Di hadapan sekitar 150 peserta, Tasya Karissa menyinggung berbagai persoalan mengenai manfaat yang dapat dirasakan oleh kelompok masyarakat terpinggirkan atau rentan terkait inisiatif dan kebijakan pembangunan berkelanjutan untuk mencapai lingkungan hidup yang sehat demi terciptanya kemakmuran bersama. "Kita semua di sini memiliki benang merah yang sama, yaitu prosperity for all - no one left behind, tetapi apakah benar kita dapat mewujudkan hal tersebut?" ucapnya.
Ia pun mengatakan bahwa ada hal-hal yang dapat OMS dan masyarakat lakukan untuk berkontribusi mewujudkan hal tersebut. "Kita dapat memfasilitasi kelompok rentan dan marginal untuk memperoleh legalitas sehingga dapat memperoleh bantuan, mengajak masyarakat untuk membuat usaha lestari, ikut memonitor kebijakan pemerintah, dan lain sebagainya," katanya.
Sementara Mohammad Faisal mengulas terkait berbagai upaya yang dapat dilakukan bersama dari berbagai pihak, mulai dari masyarakat, organisasi, korporasi, hingga pemerintah, untuk mewujudkan pemulihan yang berkelanjutan dan inklusif pasca-pandemi Covid-19. "Kita harus merubah paradigma pembangunan ekonomi dari hanya yang semata-mata melihat pertumbuhan ekonomi yang tinggi, tapi kita juga harus melihat kualitasnya: bagaimana sustainability-nya bagaimana inclusiveness-nya," ucapnya.

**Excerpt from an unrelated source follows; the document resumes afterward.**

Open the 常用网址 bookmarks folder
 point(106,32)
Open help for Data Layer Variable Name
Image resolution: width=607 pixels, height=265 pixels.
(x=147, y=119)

Sementara itu, Swietenia Puspa Lestari berbicara mengenai pandangannya terkait upaya percepatan implementasi pembangunan berkelanjutan dalam konteks Decade of Actions. Swietenia juga memberikan perspektif sebagai anak muda dan bagaimana anak muda dapat berperan terhadap persoalan lingkungan dan pembangunan. "Indonesia secara spesifik telah melakukan banyak sekali memiliki kegiatan dengan tema lingkungan yang tentunya terinspirasi dari Stockholm 50 tahun yang lalu, namun masih banyak isu-isu bottleneck yang menghambat," katanya.